Jason is not alone. His story is just one of hundreds of cases in Canada every year which go misdiagnosed and untreated, letting the bacteria to spread to other parts of the body causing nerve and tissue damage. Chronic or post-treatment Lyme disease with ongoing pain, fatigue, and neurological symptoms such as difficulty thinking, concentrating, memory loss etc., is a contentious issue amongst physicians and not officially recognized by many regulatory bodies. But with these severe, chronic Lyme symptoms common to a number of other diseases such as autoimmunity, Multiple sclerosis (MS), Chronic Fatigue Syndrome (CFS), and the antibody tests for Lyme infection targeting the bacteria in the family Borrelia being prone to false negatives, Lyme disease is thought to be vastly underdiagnosed in Canada.
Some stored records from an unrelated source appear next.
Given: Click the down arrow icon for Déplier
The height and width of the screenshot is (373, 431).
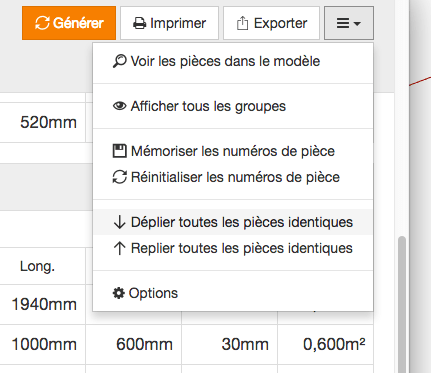Looking at the screenshot, I should coord(119,222).
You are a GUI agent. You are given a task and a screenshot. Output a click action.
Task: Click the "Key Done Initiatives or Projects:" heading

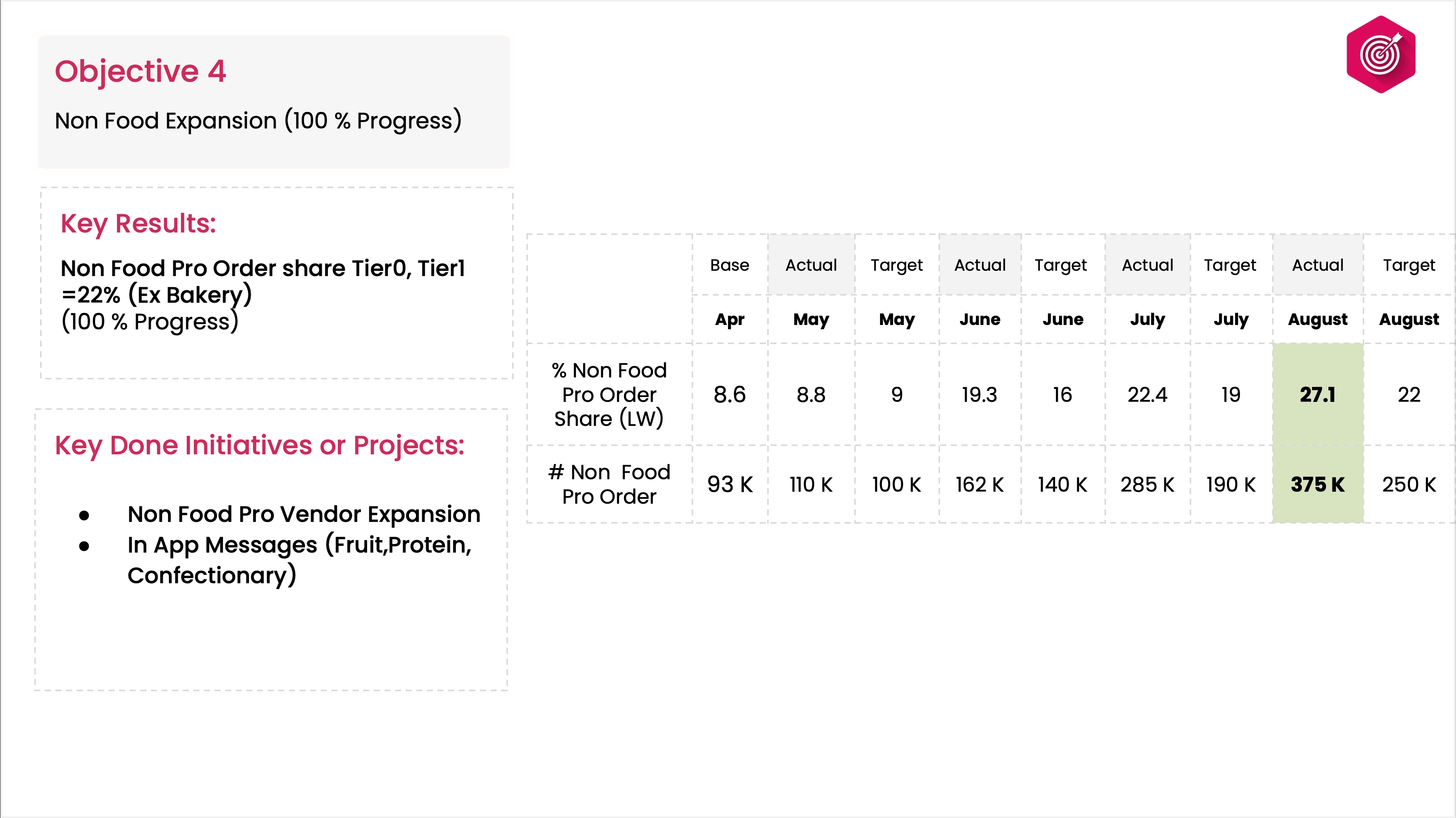(x=260, y=445)
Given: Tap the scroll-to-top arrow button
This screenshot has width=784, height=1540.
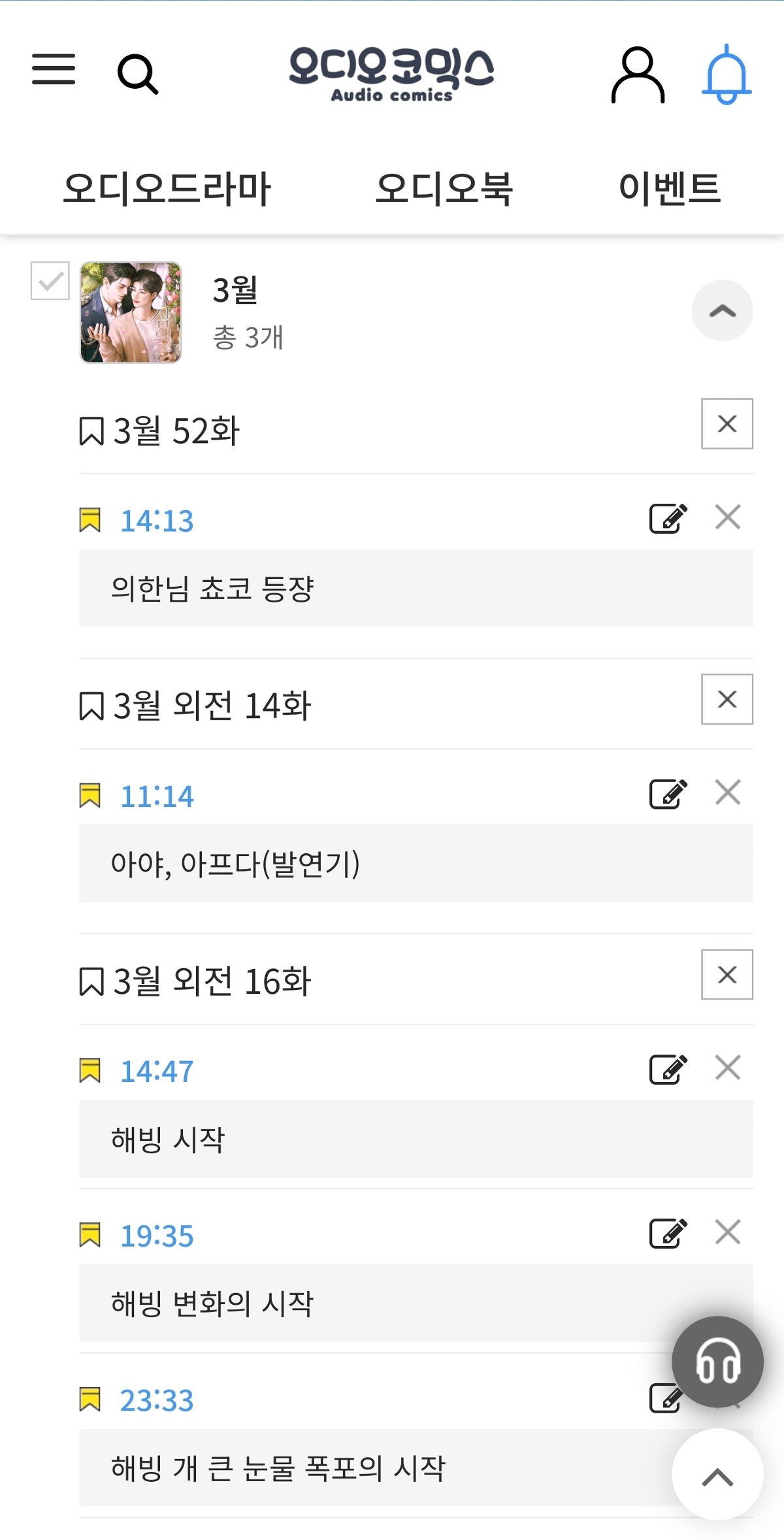Looking at the screenshot, I should pos(717,1475).
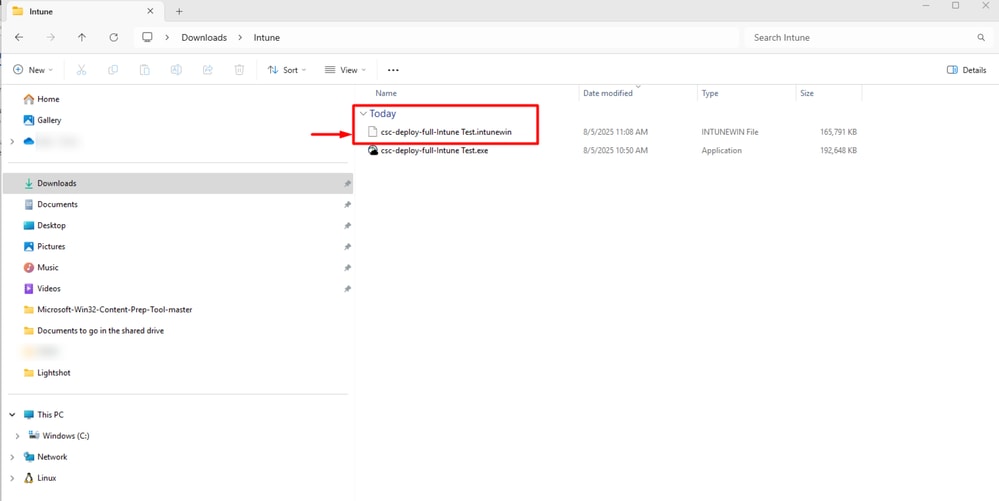The width and height of the screenshot is (999, 501).
Task: Open the New item dropdown
Action: click(x=33, y=70)
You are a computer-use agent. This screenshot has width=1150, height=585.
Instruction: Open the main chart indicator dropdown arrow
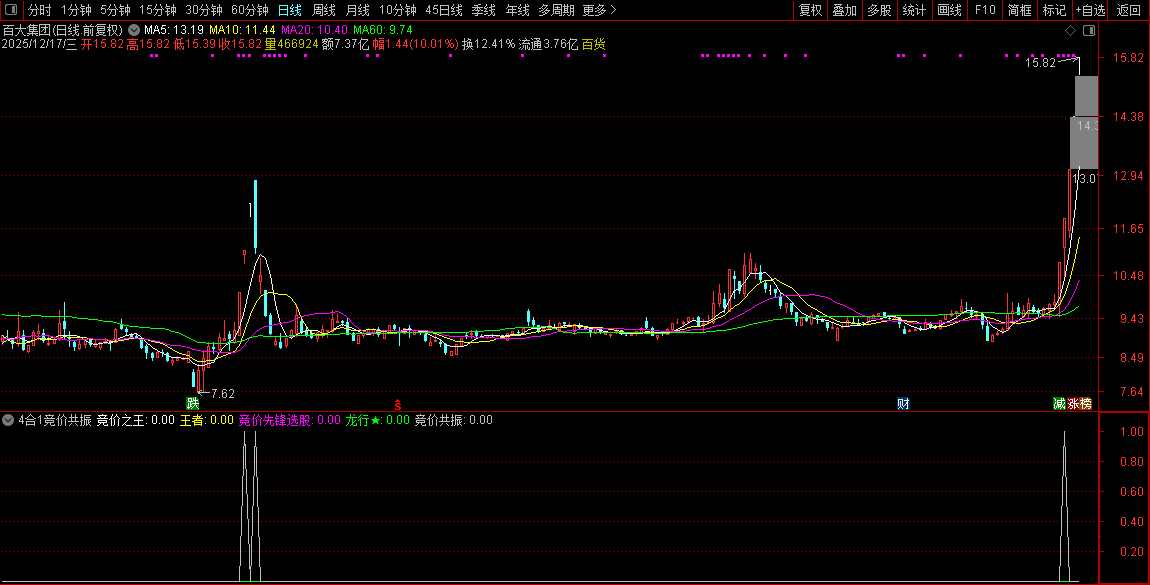tap(134, 30)
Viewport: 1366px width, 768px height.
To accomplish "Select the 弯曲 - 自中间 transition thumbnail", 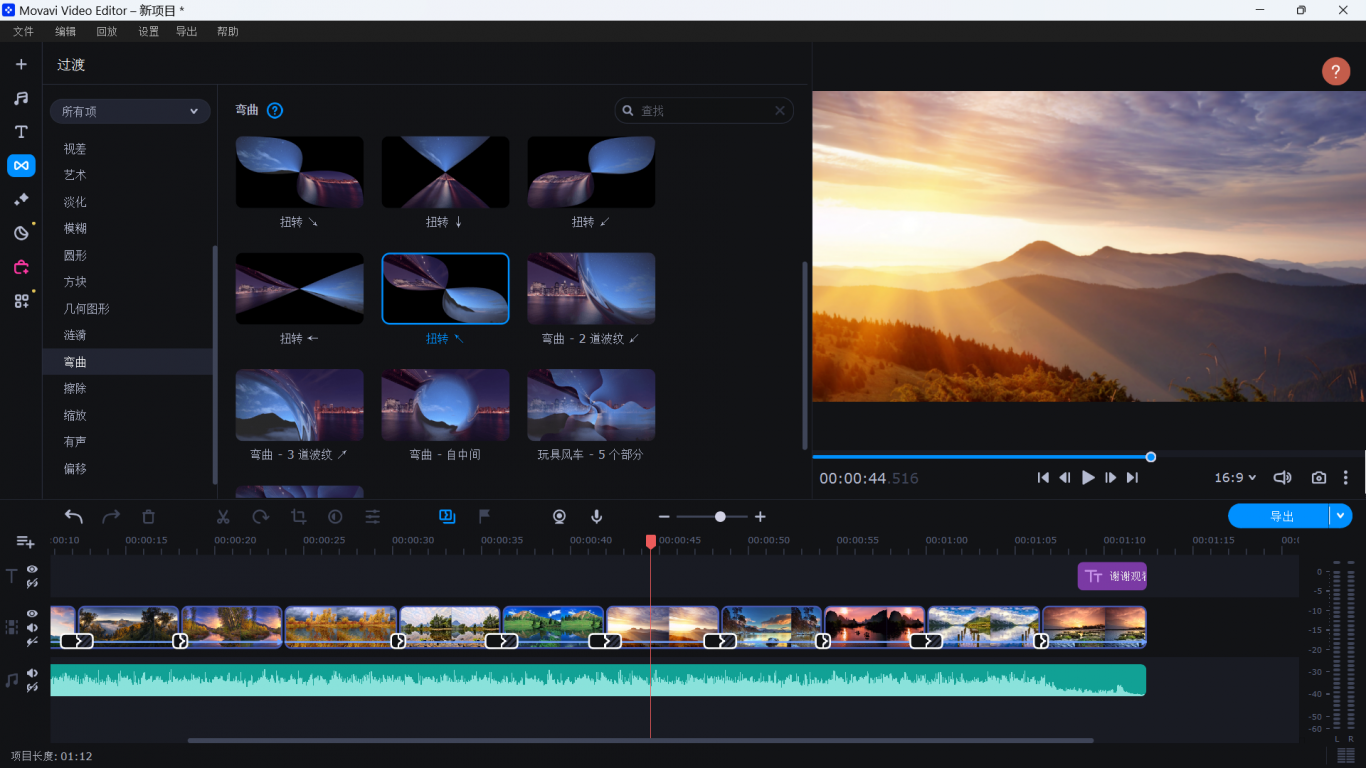I will (445, 405).
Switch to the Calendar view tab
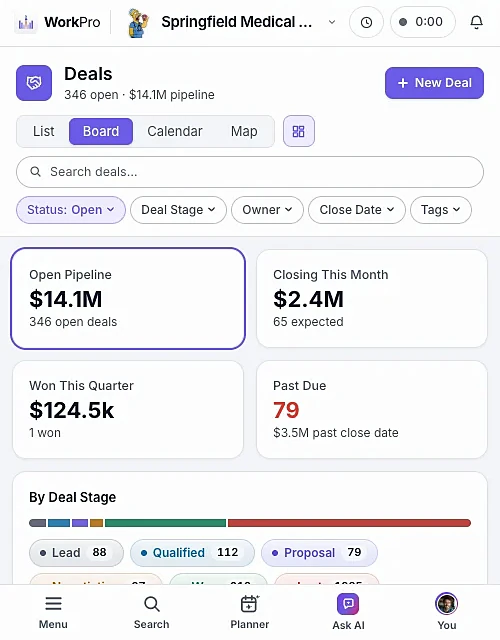 175,131
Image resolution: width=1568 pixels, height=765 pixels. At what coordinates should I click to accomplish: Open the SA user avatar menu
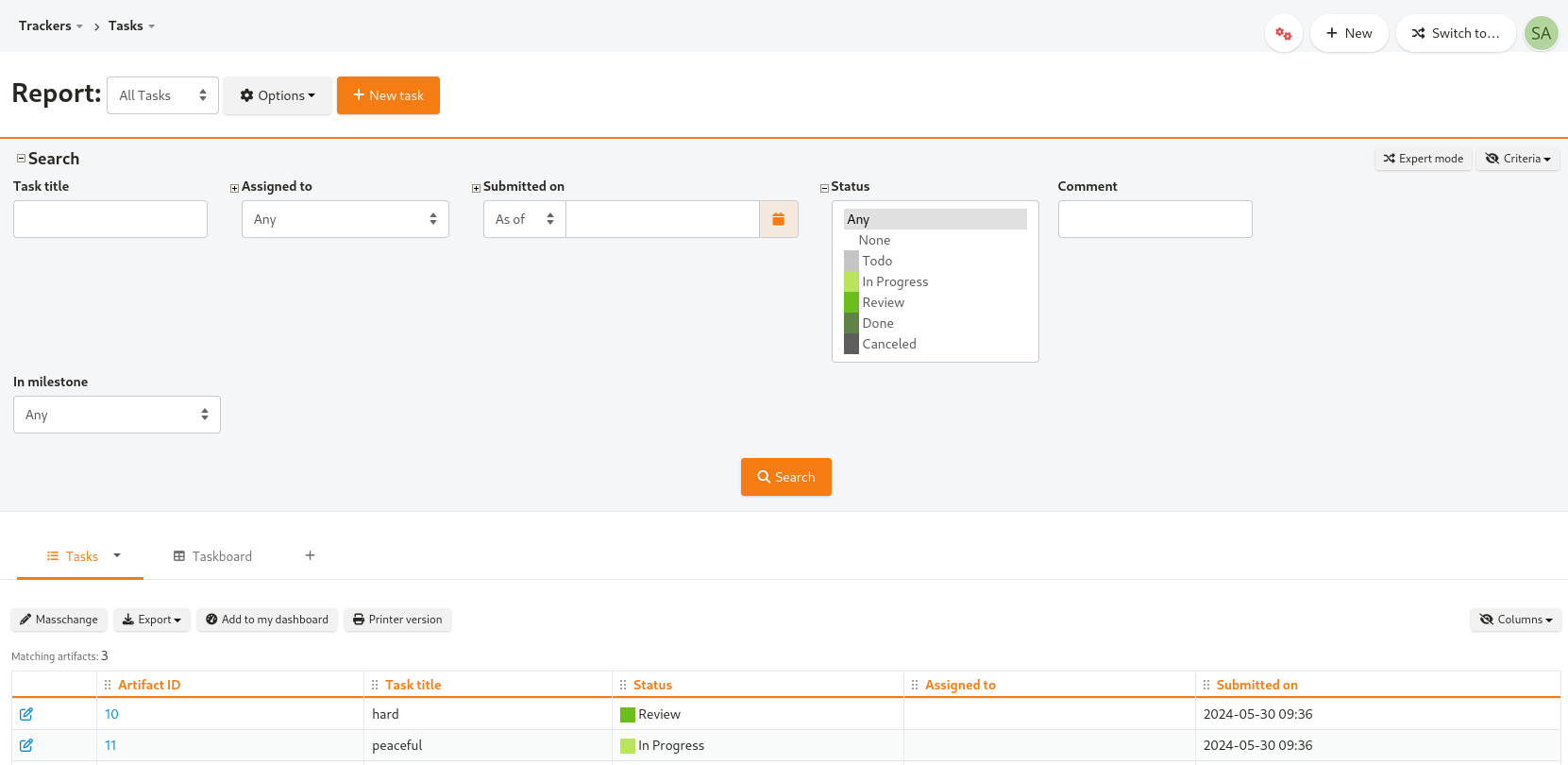pyautogui.click(x=1541, y=34)

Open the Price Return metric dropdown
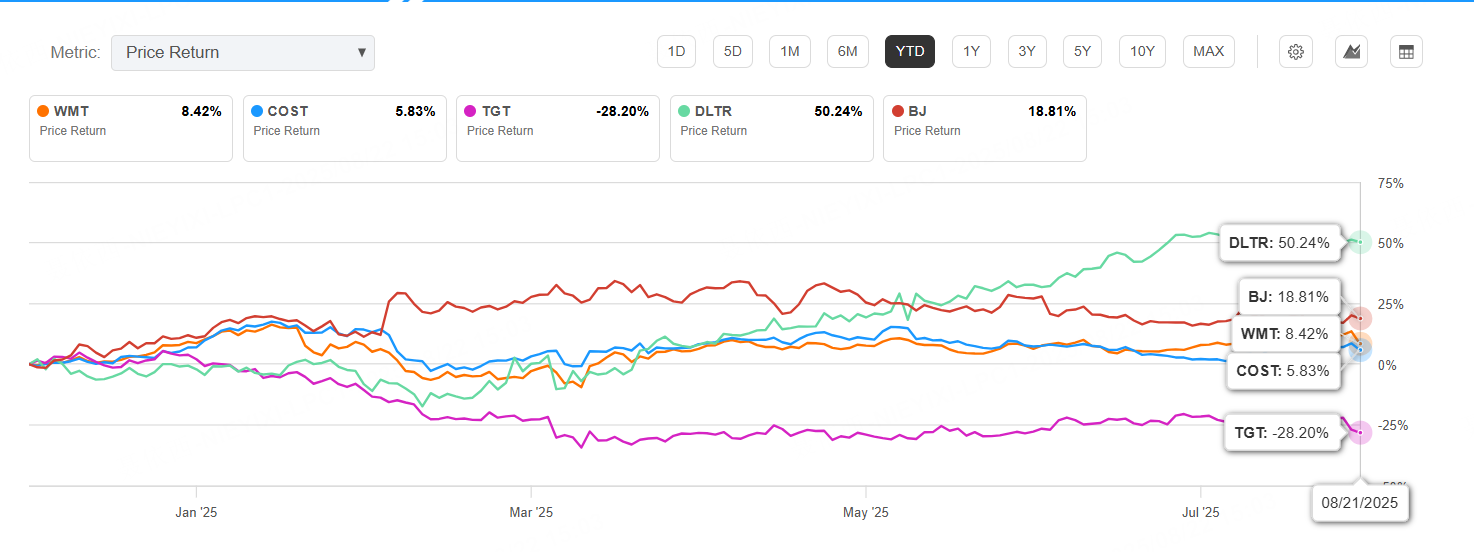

There is hope that with ongoing research being published in the medical literature, and with increasing visibility and awareness of chronic Lyme sharing stories like Jason’s, we can prevent others in the future from suffering through the same nightmare as Jason and so many others.

 

But Jason’s battle was far from over. Despite his positive tests results from the lab in Germany and California, his family doctor still refused to concede that Jason might, after all, have a tick-borne disease and simply ordered more generic blood tests — none of which would be able to detect that he had Lyme disease. Having spent thousands of dollars getting diagnosed, his test results were not recognized by his family doctor in his home province, as they had been done out of country. So, back to scouring the internet, Jason set off again in search of help, looking for a way to be treated for Lyme Disease plus co infections in his home province. Knowing the financial cost of seeking private healthcare would likely be steep, it was nothing compared to the cost of living with his debilitating symptoms. For Jason, there was no other choice.

 

Much to his amazement, Jason discovered a private clinic in Ontario that helped diagnose and treat chronic diseases including Lyme disease and its co-infections, involving a team of doctors, naturopaths, nutritionists, and other health and wellness specialist. Jason was able to get a referral from a different family doctor with just one phone call, and is finally on his way to a healthier, pain-free future.

 

Though Jason has had only a few appointments at his new private clinic to date, he is finally starting to find a way forward through his illness. A recent diagnosis of Postural Orthostatic Tachycardia Syndrome — more commonly known as P.O.T.S to go along with Lyme and its co infections— has provided some answers to longstanding questions around his multitude of symptoms. Often mistaken for an anxiety disorder, P.O.T.S is highly linked with those suffering from chronic or post-Lyme syndrome. It dramatically affects day-to-day life, with some of the more debilitating symptoms including tremors, lightheadedness, fainting, bouts of syncope and hypertension, severe fatigue, blurred vision, and brain fog. Jason has experienced a substantial decline in his overall health over time, suffering with the symptoms of Lyme, co infections, and P.O.T.S.

 

Despite some positive moves towards a healthier and more active future, Jason’s journey is far from over, as treatments for Lyme, co-infections, and P.O.T.S. are ongoing. For the past two years, Jason’s symptoms have increased in severity to the point where he can no longer drive, go to work, nor have much of social life. Merely getting out of bed each day is a struggle. Barely able to walk properly or speak coherently, plagued with memory loss, confusion, and bouts of fainting, Jason still has a long road ahead of him. But with a team of health and wellness specialists behind him and a treatment regime in his immediate future, there is finally some light at the end of what has been a very long, dark tunnel. However, unable to work, Jason continues to rely on family for financial, physical, and emotional support. Due to the necessity to pay thousands of dollars of his savings to get some answers when his own doctors failed him.